Deux tiers des plages algériennes seront cédés, en concession, aux privés. C’est ce qu’a indiqué, hier, à partir d’Oran, la ministre du Tourisme et de l’Artisanat, Nouria Yamina Zerhouni.

Une déclaration faite au moment aux de plus en plus d’estivants, qui se plaignent généralement de l’anarchie qui règne sur ces espaces de détentes, s’attendaient à une réaction des autorités pour mettre un terme au «racket» qu’ils subissent quotidiennement. La première responsable du secteur a confirmé, ainsi, que ces concessions seront maintenues.

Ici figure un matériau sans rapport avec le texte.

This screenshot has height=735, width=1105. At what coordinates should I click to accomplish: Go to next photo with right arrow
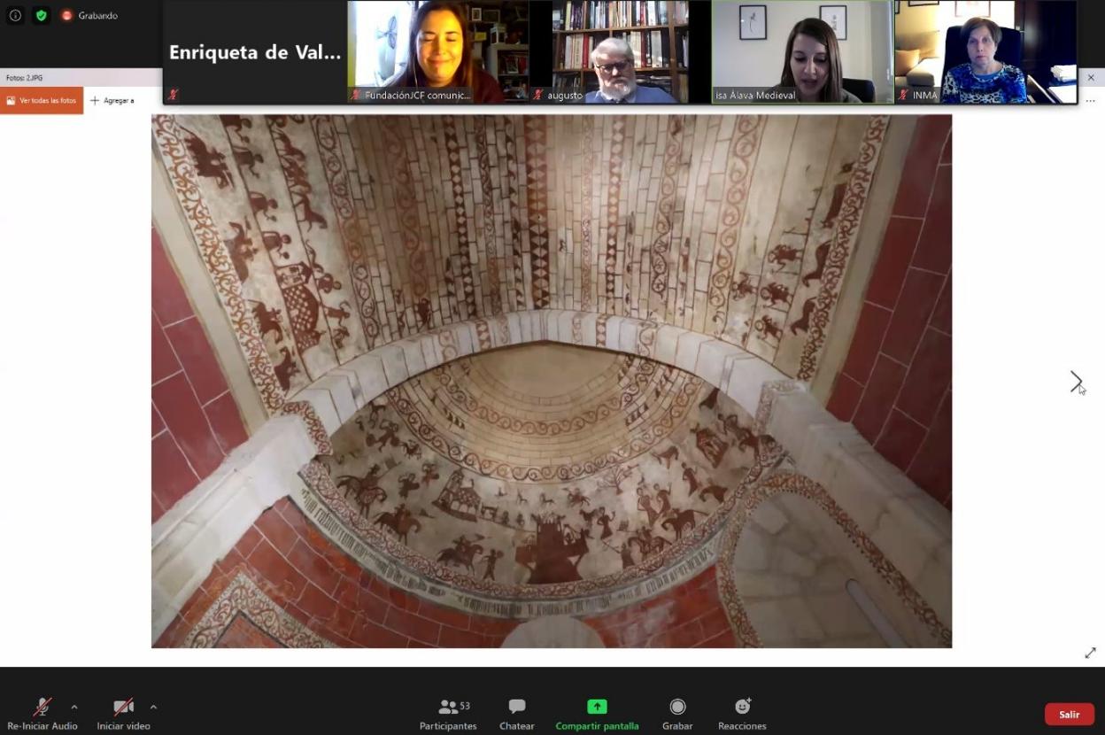(1076, 382)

Pire, elle a ajouté qu’elle vient d’adresser une lettre aux walis des villes côtières pour qu’ils réservent les deux tiers de ces plages aux «investisseurs privés», laissant ainsi qu’un tiers en accès libre pour les citoyens. En somme, c’est ce dernier espace réduit (un tiers) qui sera concrètement gratuit.

Selon elle, s’il y a problème au niveau des plages cédées en concession, c’est en raison de l’absence de «contrôle» des collectivités locales qui doivent y remédier.

Il faut dire qu’à la veille de chaque saison estivale, le débat autour des plages gérées par des privés refait surface. Dans la majorité des cas, les «exploitants» délimitent un espace, souvent le plus proche de la mer, en y interdisant l’accès pour les citoyens qui ne s’acquittent pas du prix de location d’un parasol par exemple.

De facto, l’accès à la majorité des plages est devenu payant. Et finalement le ministère du Tourisme n’est pas prêt de prendre des décisions pour mettre un terme à cette situation, même si, à chaque fois, ce département rappelle le principe de la «gratuité de l’accès aux plages».